大数据实战十七课(上)- Spark-Core05

第一章:上次课回顾

第二章:Map和MapPartition

第三章:sc.textFile源码剖析

第四章:Spark优化

第一章:上次课回顾

大数据实战十六课(下)- Spark-Core04
https://blog.csdn.net/zhikanjiani/article/details/99731015

第二章:MapPartition

  • 在高阶函数中,做一个map就是对函数中每一个元素做一个映射。

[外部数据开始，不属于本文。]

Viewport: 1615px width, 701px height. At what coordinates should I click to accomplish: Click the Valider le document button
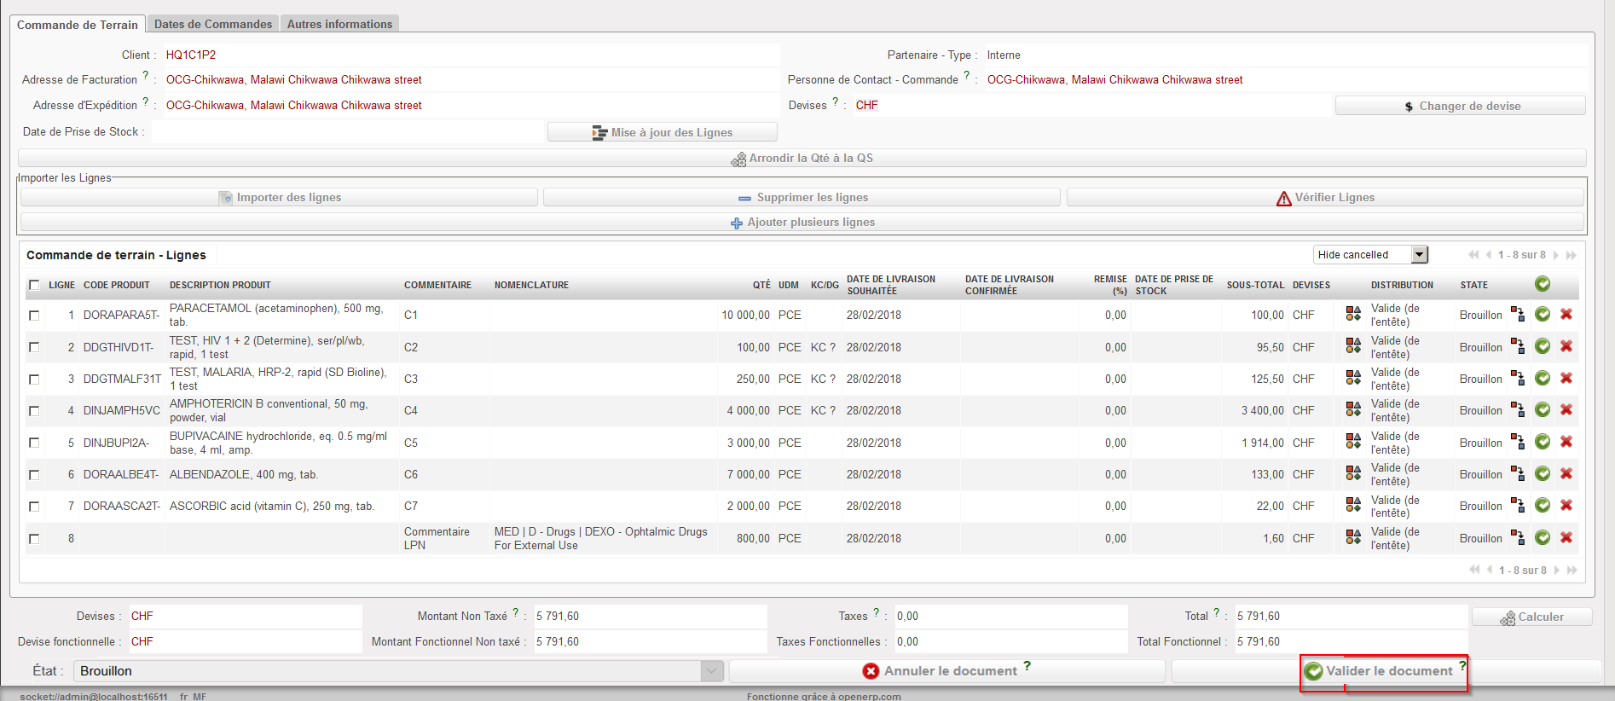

y = f(x)

1、Map在RDD.scala中的定义:

  Return a new RDD by applying a function to all elements of this RDD.
//返回的是一个RDD,RDD中的每一个元素都作用上一个函数

  def map[U: ClassTag](f: T => U): RDD[U] = withScope {
    val cleanF = sc.clean(f)
    new MapPartitionsRDD[U, T](this, (context, pid, iter) => iter.map(cleanF))
  }

2、MapPartition在RDD.scala中的定义:


   Return a new RDD by applying a function to each partition of this RDD.
//返回一个新的RDD,作用到RDD上的每一个Partition上

 `preservesPartitioning` indicates whether the input function preserves the partitioner, which
 should be `false` unless this is a pair RDD and the input function doesn't modify the keys.
  
  def mapPartitions[U: ClassTag](
      f: Iterator[T] => Iterator[U],
      preservesPartitioning: Boolean = false): RDD[U] = withScope {
    val cleanedF = sc.clean(f)
    new MapPartitionsRDD(
      this,
      (context: TaskContext, index: Int, iter: Iterator[T]) => cleanedF(iter),
      preservesPartitioning)
  }
  • mapPartition:作用到分区 map:作用到记录
    RDD <-- N个partition构成 <-- N个Record

举例:

  1. RDD中 有10个分区 每个分区100W条数据
    rdd save MySQL
    使用map:connection 1000W条记录
    使用mapPartition:10个分区
package Sparkcore04

import java.util.Random

import org.apache.spark.{SparkConf, SparkContext}

import scala.collection.mutable.ListBuffer

object mapPartition {
  def main(args: Array[String]): Unit = {
    val sparkConf = new SparkConf()
    sparkConf.setAppName("MapPartitionApp").setMaster("local[2]")
    val sc = new SparkContext(sparkConf)


    val stus = new ListBuffer[String]
    for (i <- 1 to 100)
    {
      stus += "G60" + i
    }

    val rdd = sc.parallelize(stus)
    rdd.map( x =>{
      val conn = DB.getConn()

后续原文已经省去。